WHAT YOU NEED TO DO ->
Among the lines below, copy exactly those from the one with "Instruction: Remove Form" through the one with "You are a GUI", counting both ends.
━━ PROVIDED INFORMATION ━━
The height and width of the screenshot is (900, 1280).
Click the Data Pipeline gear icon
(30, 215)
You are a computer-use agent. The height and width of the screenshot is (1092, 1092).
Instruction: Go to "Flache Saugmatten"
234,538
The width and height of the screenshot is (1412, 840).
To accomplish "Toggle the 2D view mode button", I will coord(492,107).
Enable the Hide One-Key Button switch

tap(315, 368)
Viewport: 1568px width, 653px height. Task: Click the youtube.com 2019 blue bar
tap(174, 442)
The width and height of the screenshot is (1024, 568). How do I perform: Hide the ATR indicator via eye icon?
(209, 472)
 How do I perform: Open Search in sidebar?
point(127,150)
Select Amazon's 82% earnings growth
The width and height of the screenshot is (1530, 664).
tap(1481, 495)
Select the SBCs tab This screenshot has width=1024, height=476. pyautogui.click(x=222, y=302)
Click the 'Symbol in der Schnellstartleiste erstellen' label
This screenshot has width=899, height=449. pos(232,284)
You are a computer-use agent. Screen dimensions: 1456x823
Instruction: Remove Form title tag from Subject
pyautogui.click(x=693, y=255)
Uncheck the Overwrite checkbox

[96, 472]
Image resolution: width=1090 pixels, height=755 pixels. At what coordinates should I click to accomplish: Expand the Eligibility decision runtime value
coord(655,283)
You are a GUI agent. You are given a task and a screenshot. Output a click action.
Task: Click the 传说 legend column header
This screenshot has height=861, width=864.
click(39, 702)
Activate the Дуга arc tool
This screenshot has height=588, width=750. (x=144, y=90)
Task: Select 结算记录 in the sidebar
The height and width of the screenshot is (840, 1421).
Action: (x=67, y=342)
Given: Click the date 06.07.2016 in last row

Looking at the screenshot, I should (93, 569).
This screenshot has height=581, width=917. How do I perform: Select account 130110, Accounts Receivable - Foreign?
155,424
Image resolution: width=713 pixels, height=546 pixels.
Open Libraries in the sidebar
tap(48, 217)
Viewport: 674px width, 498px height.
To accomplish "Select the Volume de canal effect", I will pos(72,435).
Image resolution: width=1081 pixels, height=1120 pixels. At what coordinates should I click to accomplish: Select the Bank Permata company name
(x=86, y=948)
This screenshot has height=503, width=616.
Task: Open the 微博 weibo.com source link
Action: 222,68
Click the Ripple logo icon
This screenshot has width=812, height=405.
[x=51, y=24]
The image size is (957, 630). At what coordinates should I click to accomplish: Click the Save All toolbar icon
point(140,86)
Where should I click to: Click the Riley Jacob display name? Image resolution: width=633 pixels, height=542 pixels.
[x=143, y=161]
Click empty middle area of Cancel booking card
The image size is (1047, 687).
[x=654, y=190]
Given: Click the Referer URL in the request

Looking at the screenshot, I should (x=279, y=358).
━━━
TASK ANSWER ->
Instruction: Remove Form title tag from Subject
pyautogui.click(x=693, y=255)
Uncheck the Overwrite checkbox

[96, 472]
Image resolution: width=1090 pixels, height=755 pixels. At what coordinates should I click to accomplish: Expand the Eligibility decision runtime value
coord(655,283)
You are a GUI agent. You are given a task and a screenshot. Output a click action.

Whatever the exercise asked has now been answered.